In a plaintiff's summary judgment motion, establishing liability on the part of a defendant [*6]who struck the rear of a plaintiff's vehicle should not be that difficult. Here, however, this Court finds that the facts asserted in plaintiff's affidavit were deficient. Omitted were which side of the 38th Street-4th Avenue intersection the accident took place near, how many lanes of traffic there were, whether plaintiff stopped gradually or sharply, how long it took to stop, the reason traffic was stopped, whether her foot was on the brake before impact (as this goes to whether her brake lights were illuminated), whether her brake lights were operational, how long she had stopped before impact, and the prevailing traffic, weather, and roadway conditions. Neither did plaintiff establish through personal knowledge that it was defendants' vehicle which struck hers. Absent much of this information and bearing in mind that if there is any doubt as to the existence of a triable issue of fact and that facts must be viewed in the light most favorable to defendants, as the non-moving parties, the Court finds that plaintiff failed to establish prima facie entitlement to summary judgment against defendants on the issue of liability. The burden of having to rebut plaintiff's showing did not shift to defendants.

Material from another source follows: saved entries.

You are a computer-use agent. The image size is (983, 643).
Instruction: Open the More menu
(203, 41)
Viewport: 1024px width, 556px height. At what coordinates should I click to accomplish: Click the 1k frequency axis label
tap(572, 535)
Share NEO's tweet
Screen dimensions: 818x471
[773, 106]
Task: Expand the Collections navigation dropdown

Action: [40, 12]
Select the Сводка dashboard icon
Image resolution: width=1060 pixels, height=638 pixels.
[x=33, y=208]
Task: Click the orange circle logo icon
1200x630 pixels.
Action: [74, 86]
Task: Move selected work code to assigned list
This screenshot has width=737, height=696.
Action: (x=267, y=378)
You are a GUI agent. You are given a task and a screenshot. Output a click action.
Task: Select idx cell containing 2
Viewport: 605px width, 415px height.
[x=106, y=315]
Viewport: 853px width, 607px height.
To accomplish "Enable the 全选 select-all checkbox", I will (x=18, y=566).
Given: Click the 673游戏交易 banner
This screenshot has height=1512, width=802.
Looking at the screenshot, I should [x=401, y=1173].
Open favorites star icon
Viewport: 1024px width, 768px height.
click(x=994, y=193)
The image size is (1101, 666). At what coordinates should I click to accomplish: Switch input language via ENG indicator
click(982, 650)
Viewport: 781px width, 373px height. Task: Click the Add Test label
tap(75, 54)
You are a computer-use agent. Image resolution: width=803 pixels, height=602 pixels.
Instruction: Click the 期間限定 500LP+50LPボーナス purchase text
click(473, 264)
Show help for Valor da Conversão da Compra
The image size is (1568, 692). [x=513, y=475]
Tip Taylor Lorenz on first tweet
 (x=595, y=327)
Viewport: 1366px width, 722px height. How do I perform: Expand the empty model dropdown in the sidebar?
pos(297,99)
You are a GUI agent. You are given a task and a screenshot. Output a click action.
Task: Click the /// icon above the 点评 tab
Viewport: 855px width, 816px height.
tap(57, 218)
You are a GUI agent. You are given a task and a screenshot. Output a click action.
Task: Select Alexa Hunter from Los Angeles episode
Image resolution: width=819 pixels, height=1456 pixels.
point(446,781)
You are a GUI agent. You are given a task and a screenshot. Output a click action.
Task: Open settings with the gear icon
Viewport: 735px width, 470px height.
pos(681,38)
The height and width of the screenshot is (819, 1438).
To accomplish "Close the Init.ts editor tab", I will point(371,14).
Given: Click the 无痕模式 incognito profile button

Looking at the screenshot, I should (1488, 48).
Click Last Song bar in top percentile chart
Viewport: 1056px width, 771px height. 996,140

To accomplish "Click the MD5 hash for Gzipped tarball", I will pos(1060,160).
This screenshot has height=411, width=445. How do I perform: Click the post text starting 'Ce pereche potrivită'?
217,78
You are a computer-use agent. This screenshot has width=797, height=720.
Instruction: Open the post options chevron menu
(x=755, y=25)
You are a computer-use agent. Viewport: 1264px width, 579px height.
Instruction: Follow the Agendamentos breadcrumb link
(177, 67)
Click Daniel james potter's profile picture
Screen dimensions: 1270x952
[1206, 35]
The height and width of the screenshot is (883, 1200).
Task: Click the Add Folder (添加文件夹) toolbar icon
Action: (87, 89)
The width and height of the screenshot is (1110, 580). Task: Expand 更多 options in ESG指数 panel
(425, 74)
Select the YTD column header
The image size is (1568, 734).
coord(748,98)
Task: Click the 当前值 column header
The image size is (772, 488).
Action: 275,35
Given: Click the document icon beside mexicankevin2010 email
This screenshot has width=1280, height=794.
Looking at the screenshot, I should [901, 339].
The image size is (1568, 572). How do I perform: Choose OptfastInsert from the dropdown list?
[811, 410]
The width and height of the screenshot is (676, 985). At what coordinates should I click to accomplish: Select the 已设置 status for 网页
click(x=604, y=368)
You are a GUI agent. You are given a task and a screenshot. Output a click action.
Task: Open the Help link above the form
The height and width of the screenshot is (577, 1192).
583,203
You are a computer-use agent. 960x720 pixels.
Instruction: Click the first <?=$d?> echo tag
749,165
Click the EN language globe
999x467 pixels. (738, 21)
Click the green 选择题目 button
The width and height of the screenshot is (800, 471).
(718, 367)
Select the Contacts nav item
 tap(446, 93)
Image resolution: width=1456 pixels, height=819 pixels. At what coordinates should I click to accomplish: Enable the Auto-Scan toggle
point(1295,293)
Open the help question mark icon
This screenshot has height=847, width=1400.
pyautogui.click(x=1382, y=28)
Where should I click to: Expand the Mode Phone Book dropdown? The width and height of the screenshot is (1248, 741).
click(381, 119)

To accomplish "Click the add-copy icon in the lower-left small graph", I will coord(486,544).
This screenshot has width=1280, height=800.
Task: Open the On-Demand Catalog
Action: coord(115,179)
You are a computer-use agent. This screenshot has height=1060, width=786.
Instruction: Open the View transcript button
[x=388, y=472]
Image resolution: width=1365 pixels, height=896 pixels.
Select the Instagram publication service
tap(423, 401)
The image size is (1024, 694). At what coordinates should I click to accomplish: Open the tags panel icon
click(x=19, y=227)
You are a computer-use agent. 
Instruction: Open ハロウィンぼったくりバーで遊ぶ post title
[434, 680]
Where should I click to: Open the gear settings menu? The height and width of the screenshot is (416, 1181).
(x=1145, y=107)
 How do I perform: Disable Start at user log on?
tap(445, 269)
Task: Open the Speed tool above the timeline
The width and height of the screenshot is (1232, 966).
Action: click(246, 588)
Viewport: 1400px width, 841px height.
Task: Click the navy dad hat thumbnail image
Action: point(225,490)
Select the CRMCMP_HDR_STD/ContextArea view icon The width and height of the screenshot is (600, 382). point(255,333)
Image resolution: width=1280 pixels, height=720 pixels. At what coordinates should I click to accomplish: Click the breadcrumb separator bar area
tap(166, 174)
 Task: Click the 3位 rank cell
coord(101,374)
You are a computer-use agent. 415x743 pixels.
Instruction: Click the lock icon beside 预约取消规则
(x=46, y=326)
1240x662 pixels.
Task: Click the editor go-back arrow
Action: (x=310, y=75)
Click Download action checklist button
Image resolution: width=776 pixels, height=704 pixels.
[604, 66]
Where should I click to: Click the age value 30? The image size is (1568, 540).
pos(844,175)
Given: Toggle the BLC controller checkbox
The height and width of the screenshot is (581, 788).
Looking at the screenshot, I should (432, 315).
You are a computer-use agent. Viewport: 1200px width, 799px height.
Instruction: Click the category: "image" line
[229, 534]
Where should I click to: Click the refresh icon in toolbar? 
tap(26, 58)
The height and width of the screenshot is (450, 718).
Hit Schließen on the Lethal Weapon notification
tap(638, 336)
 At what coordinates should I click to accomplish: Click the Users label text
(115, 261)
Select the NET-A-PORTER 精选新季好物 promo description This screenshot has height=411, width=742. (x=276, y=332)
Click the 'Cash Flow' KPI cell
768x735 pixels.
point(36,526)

Likewise, plaintiff failed to establish summary judgment entitling her to dismissal of defendants' affirmative defense alleging comparative negligence. As noted supra at 3, a sudden stop of the lead vehicle — but not standing alone — may constitute a nonnegligent explanation for a rear-end collision. Due to missing information concerning the circumstances under which the accident occurred, plaintiff has not eliminated all triable issues of fact on the issue of whether she was comparatively negligent (see Fischetti v Simonovsky, 227 AD3d 670, 672 [2d Dept 2024] [The plaintiff's affidavit failed to provide sufficient details to demonstrate, prima facie, that she was not comparatively at fault in causing the accident."]; Lee v Huang, 223 AD3d 790, 791-792 [2d Dept 2024]; Karim v Proline Rental, LLC, 222 AD3d 851, 853 [2d Dept 2023]; Acevedo v CKF Produce Corp., 216 AD3d 885, 672-673 [2d Dept 2023]).


Conclusion

Accordingly, it is hereby ORDERED that Plaintiff's motion for summary judgment on the issue of liability and to strike defendants' fourth affirmative defense alleging comparative negligence is DENIED.

E N T E R
AARON D. MASLOW
Justice of the Supreme Court of the State of New York

Footnotes


Footnote 1:Counsel are reminded of the provisions requiring that an opinion or decision be included in the record on appeal should one be taken (see CPLR 5526; 22 NYCRR 1250.7 [b] [4], [d] [1] [iii]). Transcripts may be procured from the court reporter (see Matter of Lewandowski v Office of Ct. Admin., 173 Misc 2d 335 [Sup Ct, Albany County 1997]).

Footnote 2:Also submitted were an attorney's affirmation, the pleadings, and the bill of particulars (see NYSCEF Doc Nos. 15-18).